======== Input data ========

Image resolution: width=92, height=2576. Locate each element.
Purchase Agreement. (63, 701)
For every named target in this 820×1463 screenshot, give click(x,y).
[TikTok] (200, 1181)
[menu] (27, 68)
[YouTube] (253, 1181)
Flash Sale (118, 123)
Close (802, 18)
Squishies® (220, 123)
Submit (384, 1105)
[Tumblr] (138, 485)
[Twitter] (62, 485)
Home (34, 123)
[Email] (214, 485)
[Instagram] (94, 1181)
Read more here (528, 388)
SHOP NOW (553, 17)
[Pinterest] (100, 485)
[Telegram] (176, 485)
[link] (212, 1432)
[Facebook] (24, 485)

========
======== Input data ========

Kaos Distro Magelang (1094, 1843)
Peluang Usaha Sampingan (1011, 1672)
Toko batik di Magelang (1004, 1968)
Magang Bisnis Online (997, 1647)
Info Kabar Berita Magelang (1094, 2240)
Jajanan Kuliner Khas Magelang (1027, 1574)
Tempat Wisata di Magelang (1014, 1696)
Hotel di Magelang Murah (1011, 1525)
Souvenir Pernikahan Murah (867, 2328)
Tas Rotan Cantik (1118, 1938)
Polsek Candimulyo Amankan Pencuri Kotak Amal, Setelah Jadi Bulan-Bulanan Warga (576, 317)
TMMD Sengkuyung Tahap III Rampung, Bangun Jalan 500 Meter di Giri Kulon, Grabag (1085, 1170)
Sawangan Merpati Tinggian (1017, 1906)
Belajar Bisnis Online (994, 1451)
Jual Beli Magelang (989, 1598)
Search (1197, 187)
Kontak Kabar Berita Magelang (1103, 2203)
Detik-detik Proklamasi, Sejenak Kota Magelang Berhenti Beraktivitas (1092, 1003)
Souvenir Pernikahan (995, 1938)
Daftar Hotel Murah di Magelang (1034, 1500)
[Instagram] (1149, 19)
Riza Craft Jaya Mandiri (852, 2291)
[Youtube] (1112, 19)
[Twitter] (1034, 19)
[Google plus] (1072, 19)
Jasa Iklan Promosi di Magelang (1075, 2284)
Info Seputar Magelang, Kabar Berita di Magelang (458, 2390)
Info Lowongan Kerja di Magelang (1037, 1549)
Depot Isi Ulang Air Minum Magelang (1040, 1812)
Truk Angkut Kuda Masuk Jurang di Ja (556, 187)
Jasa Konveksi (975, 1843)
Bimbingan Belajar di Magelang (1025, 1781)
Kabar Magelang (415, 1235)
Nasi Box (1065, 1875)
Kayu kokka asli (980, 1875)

========

Directions. In the listing above, locate the line containing "Kontak Kabar Berita Magelang (1103, 2203)" and the line containing "Jasa Iklan Promosi di Magelang (1075, 2284)". Extract those two lines and every line between them, exactly as written, and only those.

Output of the task.
Kontak Kabar Berita Magelang (1103, 2203)
Detik-detik Proklamasi, Sejenak Kota Magelang Berhenti Beraktivitas (1092, 1003)
Souvenir Pernikahan (995, 1938)
Daftar Hotel Murah di Magelang (1034, 1500)
[Instagram] (1149, 19)
Riza Craft Jaya Mandiri (852, 2291)
[Youtube] (1112, 19)
[Twitter] (1034, 19)
[Google plus] (1072, 19)
Jasa Iklan Promosi di Magelang (1075, 2284)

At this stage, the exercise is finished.